At the end of the 2016 season, Bess signed his first professional contract with Somerset agreeing a two-year deal; keeping him at the club until the end of the 2018 season. On 8 May 2019, Bess went on loan to Yorkshire for a month. In August 2020, Bess confirmed that he would be leaving Somerset at the end of the season, subsequently it was announced that Bess had signed a four-year contract with Yorkshire. In September 2024, Bess signed a new two-year contract with Yorkshire. He agreed a further two-year extension to remain at the club until at least the end of the 2028 season in April 2026.

===International career===
Having previously represented England at U-19 level, Bess was included in the England Lions squad in the summer of 2017 for a match against the touring South Africa A team, though he did not play. He was then selected for the Lions squads for the winter tours to Australia and the West Indies. He took 5/88 on his England Lions debut, in Antigua.
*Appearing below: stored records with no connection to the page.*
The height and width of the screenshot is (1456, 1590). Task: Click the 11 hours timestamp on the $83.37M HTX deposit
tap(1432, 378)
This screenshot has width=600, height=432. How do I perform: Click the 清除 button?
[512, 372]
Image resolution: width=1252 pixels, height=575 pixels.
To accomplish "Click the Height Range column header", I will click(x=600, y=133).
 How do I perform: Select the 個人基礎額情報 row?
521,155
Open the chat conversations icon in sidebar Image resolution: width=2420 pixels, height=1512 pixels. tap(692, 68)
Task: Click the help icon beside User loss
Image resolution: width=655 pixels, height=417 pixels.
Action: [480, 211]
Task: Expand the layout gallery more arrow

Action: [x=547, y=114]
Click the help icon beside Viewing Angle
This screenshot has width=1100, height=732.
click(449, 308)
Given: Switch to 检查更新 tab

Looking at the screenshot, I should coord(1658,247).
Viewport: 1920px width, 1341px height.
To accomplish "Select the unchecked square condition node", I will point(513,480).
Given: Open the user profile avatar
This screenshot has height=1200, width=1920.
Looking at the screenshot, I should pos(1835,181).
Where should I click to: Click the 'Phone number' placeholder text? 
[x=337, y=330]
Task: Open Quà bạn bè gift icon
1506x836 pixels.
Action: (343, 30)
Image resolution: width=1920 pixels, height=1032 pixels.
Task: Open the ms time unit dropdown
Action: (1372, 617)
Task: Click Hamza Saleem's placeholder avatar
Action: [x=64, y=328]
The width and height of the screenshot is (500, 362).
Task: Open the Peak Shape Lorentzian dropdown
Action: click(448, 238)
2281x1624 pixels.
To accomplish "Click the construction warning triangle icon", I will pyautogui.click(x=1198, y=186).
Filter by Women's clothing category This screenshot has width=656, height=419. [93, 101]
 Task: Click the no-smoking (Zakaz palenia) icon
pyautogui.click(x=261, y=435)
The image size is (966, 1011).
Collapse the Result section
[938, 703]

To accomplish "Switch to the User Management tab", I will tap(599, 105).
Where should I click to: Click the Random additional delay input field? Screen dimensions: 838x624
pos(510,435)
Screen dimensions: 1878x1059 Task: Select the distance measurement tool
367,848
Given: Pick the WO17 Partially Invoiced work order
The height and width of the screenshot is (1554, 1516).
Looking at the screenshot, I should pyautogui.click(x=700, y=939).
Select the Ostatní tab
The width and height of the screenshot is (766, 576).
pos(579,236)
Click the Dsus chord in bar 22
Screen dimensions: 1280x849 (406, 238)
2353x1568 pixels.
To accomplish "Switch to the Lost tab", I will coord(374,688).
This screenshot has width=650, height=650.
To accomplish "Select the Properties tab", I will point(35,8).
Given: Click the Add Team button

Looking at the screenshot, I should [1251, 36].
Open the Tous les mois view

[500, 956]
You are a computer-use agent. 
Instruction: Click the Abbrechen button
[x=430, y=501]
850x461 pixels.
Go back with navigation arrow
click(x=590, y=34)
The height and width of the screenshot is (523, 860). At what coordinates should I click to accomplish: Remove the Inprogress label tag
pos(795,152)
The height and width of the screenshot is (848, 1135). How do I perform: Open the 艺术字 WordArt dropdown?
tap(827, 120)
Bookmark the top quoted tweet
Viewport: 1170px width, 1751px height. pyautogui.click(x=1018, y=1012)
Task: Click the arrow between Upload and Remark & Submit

Called up after an injury to his county teammate Jack Leach, Bess made his Test debut for England against Pakistan on 24 May 2018 at Lord's. Though he shared a century stand with Jos Buttler in England's second innings – making a score of 57 – Bess failed to take a wicket or stop his side succumbing to a nine-wicket defeat. However, in the second Test of the series, Bess took his first Test wicket, of Imam-ul-Haq. Overall in the match, he took 3 wickets and contributed 49 with the bat, as a nightwatchman. England went on to win the match by an innings and 55 runs.

In January 2020, in the third Test against South Africa, Bess took his maiden five-wicket haul in Test cricket. On 29 May 2020, Bess was named in a 55-man group of players to begin training ahead of international fixtures starting in England following the COVID-19 pandemic. On 17 June 2020, Bess was included in England's 30-man squad to start training behind closed doors for the Test series against the West Indies. On 4 July 2020, Bess was named in England's thirteen-man squad for the first Test match of the series.